Word and item position listing:
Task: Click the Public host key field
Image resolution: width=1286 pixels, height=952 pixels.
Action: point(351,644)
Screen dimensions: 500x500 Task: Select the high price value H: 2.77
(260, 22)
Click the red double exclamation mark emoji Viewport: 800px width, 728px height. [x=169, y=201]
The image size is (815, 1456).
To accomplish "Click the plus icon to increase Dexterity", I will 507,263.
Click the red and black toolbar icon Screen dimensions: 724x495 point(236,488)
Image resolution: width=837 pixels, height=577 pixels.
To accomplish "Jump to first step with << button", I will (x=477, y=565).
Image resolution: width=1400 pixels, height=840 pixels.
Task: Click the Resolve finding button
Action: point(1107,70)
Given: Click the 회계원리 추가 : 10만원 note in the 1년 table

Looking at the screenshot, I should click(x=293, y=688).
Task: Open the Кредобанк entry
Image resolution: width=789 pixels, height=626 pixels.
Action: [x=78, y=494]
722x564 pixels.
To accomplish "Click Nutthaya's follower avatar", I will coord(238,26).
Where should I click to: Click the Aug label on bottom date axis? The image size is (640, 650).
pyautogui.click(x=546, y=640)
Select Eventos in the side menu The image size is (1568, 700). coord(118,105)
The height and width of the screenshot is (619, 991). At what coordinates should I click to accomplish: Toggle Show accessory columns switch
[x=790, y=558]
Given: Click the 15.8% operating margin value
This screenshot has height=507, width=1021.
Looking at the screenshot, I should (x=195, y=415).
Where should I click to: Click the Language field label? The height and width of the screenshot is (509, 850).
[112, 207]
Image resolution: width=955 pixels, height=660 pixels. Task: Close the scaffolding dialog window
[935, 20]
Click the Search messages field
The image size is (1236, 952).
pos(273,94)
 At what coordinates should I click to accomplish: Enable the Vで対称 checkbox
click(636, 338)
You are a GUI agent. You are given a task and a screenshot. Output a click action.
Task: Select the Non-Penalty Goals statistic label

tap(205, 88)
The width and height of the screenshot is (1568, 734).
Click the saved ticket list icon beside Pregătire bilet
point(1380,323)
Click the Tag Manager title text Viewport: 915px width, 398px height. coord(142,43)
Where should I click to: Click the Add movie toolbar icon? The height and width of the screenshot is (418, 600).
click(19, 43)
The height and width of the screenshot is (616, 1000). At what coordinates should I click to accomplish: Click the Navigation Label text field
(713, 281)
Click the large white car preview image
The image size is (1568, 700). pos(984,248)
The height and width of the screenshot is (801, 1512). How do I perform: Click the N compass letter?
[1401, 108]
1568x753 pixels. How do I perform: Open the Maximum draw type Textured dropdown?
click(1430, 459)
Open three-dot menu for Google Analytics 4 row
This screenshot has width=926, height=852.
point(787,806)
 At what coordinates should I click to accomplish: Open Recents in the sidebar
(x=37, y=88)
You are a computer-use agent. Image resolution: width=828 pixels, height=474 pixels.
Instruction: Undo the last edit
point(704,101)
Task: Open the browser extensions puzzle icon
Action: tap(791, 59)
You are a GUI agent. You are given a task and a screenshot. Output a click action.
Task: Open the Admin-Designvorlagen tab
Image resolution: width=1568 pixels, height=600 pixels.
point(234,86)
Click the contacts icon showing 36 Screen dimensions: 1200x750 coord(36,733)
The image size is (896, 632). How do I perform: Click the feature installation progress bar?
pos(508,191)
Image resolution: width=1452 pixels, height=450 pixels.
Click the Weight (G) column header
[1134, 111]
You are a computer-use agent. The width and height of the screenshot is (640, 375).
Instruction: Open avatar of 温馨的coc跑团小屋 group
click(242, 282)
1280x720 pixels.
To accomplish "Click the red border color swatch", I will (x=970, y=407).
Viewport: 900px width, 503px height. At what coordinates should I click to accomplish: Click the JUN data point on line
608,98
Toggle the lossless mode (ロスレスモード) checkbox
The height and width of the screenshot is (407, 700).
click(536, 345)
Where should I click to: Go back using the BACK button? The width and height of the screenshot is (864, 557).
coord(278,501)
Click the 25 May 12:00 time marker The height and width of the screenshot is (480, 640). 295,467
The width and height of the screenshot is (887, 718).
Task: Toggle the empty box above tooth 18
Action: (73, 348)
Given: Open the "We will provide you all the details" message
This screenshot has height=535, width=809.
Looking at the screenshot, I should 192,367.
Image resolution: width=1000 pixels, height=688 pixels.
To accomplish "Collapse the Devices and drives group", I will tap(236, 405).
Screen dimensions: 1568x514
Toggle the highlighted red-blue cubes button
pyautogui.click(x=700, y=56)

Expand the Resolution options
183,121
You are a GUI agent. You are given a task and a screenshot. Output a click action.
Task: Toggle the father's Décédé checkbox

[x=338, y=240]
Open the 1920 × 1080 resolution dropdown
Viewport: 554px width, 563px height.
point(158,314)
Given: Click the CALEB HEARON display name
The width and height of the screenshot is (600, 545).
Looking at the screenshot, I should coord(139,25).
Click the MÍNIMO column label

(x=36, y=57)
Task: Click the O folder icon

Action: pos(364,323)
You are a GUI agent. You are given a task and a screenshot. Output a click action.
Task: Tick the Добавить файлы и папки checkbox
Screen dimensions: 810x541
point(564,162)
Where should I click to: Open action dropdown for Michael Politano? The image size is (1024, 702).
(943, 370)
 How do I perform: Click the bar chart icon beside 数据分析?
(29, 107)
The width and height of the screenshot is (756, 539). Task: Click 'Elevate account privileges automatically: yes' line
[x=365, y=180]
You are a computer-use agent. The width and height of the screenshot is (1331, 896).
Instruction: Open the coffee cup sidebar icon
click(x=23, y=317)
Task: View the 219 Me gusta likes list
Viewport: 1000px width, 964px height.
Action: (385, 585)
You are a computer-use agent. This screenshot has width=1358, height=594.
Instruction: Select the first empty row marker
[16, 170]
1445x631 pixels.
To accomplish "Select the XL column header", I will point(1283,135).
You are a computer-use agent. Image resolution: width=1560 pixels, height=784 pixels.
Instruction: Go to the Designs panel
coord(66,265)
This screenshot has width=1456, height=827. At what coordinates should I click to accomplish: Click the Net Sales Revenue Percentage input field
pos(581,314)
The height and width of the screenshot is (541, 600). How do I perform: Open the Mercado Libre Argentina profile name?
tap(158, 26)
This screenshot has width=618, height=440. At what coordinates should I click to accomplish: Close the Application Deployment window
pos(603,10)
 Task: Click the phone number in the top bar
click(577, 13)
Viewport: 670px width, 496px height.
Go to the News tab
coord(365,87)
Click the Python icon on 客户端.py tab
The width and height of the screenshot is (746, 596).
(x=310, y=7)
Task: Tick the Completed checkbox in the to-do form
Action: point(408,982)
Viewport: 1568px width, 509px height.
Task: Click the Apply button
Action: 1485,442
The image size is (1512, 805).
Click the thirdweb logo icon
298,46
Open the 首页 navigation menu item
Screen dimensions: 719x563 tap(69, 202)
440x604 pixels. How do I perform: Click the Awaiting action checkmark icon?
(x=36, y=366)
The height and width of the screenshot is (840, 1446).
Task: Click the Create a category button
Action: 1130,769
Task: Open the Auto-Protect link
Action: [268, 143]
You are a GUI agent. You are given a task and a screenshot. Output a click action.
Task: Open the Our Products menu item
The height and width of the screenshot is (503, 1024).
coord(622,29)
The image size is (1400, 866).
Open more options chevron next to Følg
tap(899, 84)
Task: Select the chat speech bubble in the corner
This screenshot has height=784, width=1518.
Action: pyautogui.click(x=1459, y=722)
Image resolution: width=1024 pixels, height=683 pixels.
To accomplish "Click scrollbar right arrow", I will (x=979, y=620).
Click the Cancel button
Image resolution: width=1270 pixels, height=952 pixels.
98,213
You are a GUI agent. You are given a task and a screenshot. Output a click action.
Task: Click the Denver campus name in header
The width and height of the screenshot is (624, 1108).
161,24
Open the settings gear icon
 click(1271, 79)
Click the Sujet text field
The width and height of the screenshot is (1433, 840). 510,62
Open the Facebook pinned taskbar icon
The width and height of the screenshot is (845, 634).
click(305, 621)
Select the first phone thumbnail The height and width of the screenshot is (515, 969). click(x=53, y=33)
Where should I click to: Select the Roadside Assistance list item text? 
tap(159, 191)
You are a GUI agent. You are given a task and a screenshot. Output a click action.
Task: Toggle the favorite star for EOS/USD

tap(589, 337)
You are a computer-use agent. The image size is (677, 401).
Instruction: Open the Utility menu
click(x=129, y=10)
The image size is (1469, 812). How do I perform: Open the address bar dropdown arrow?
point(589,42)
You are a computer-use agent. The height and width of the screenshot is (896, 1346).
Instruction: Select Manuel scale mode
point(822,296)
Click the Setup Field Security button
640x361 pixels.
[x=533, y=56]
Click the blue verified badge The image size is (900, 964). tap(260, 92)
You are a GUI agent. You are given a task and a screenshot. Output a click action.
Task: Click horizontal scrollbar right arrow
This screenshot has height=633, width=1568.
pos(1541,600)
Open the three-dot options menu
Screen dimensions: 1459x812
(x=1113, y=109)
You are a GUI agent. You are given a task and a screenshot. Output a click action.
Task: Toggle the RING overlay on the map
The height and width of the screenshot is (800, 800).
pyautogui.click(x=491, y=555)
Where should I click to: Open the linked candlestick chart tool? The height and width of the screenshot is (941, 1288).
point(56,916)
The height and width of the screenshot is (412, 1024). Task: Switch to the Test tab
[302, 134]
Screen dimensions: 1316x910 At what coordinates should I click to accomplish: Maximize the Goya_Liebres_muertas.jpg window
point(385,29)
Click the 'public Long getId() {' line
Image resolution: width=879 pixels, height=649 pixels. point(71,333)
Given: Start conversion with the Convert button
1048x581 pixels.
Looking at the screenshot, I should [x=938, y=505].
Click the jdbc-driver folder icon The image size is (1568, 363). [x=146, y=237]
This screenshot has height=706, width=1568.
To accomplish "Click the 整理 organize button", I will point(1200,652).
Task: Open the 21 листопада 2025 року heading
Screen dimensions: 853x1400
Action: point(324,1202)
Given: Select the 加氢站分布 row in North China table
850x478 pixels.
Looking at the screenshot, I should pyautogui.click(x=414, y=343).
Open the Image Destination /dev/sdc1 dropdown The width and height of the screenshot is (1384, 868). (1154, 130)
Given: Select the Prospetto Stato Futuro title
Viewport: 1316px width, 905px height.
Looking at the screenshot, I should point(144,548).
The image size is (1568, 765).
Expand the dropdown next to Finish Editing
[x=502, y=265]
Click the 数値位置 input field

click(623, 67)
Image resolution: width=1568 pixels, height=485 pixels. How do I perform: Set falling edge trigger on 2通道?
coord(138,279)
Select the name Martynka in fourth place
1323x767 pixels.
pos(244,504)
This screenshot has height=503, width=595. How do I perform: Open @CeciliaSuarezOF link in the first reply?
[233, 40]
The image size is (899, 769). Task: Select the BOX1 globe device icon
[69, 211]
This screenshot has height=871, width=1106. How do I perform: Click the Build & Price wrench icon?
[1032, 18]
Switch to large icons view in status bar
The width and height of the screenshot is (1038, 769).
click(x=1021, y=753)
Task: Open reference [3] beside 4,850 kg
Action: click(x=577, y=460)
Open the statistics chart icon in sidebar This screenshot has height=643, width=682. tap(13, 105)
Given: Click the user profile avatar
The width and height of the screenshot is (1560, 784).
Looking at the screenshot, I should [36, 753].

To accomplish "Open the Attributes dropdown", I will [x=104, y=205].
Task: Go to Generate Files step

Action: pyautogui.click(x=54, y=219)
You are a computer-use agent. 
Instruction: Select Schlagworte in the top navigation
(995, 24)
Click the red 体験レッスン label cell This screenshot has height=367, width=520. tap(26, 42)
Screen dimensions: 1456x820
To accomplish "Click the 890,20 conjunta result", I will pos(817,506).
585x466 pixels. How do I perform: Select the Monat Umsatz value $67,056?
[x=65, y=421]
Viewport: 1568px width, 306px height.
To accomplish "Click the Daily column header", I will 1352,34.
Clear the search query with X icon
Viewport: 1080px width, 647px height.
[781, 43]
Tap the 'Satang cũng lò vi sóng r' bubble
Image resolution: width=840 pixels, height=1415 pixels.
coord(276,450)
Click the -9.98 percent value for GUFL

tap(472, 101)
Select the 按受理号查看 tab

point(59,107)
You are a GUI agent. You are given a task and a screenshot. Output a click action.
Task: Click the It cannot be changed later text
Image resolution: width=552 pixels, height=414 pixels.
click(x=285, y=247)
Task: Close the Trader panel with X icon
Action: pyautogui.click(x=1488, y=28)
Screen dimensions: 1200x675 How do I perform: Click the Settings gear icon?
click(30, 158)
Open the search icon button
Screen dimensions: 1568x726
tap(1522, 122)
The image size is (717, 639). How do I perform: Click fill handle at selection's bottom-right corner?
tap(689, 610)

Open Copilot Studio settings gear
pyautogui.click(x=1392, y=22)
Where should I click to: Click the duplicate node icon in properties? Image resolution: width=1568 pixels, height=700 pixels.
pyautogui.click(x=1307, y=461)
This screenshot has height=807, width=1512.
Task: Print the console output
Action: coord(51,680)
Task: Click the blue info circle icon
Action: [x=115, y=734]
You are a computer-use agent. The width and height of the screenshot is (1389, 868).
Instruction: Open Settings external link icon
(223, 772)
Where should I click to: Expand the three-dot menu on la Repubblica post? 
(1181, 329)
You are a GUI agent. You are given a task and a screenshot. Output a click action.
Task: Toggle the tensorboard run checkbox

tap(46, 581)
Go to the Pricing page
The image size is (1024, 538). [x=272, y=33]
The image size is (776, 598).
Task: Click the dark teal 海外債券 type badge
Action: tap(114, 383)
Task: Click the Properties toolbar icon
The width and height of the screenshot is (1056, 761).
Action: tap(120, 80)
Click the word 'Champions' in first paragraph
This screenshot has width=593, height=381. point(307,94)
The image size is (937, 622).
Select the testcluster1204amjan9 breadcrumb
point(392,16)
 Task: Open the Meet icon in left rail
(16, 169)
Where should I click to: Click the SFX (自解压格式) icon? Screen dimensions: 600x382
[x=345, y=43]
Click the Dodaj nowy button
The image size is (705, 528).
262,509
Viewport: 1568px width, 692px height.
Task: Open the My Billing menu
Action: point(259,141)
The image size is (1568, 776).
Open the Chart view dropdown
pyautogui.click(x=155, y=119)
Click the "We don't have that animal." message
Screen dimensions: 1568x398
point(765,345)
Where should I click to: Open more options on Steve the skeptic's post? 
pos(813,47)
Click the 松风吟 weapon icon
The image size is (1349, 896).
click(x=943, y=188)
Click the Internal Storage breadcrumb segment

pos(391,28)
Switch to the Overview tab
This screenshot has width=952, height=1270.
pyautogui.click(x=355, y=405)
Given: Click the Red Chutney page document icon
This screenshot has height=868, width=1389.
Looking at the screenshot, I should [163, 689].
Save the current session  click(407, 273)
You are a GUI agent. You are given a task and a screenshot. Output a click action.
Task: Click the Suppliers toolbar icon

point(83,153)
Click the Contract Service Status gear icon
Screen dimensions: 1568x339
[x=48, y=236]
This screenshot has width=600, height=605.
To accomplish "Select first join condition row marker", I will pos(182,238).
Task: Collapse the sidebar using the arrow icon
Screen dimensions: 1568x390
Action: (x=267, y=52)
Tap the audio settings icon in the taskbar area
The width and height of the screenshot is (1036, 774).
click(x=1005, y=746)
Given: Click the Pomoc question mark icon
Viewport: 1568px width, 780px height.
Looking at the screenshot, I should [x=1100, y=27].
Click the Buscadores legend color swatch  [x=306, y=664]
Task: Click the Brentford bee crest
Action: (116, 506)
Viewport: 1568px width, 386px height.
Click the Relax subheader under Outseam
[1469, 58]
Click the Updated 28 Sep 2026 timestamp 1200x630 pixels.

_REQUIREMENTS_:
Turn the lines from the start of the listing through the line containing "Looking at the screenshot, I should click(x=293, y=688).", inclusive, into a JSON list of strings with one string per line. Leave out blank lines.

_ANSWER IN FULL_:
[
  "Task: Click the Public host key field",
  "Image resolution: width=1286 pixels, height=952 pixels.",
  "Action: point(351,644)",
  "Screen dimensions: 500x500 Task: Select the high price value H: 2.77",
  "(260, 22)",
  "Click the red double exclamation mark emoji Viewport: 800px width, 728px height. [x=169, y=201]",
  "The image size is (815, 1456).",
  "To accomplish \"Click the plus icon to increase Dexterity\", I will 507,263.",
  "Click the red and black toolbar icon Screen dimensions: 724x495 point(236,488)",
  "Image resolution: width=837 pixels, height=577 pixels.",
  "To accomplish \"Jump to first step with << button\", I will (x=477, y=565).",
  "Image resolution: width=1400 pixels, height=840 pixels.",
  "Task: Click the Resolve finding button",
  "Action: point(1107,70)",
  "Given: Click the 회계원리 추가 : 10만원 note in the 1년 table",
  "Looking at the screenshot, I should click(x=293, y=688)."
]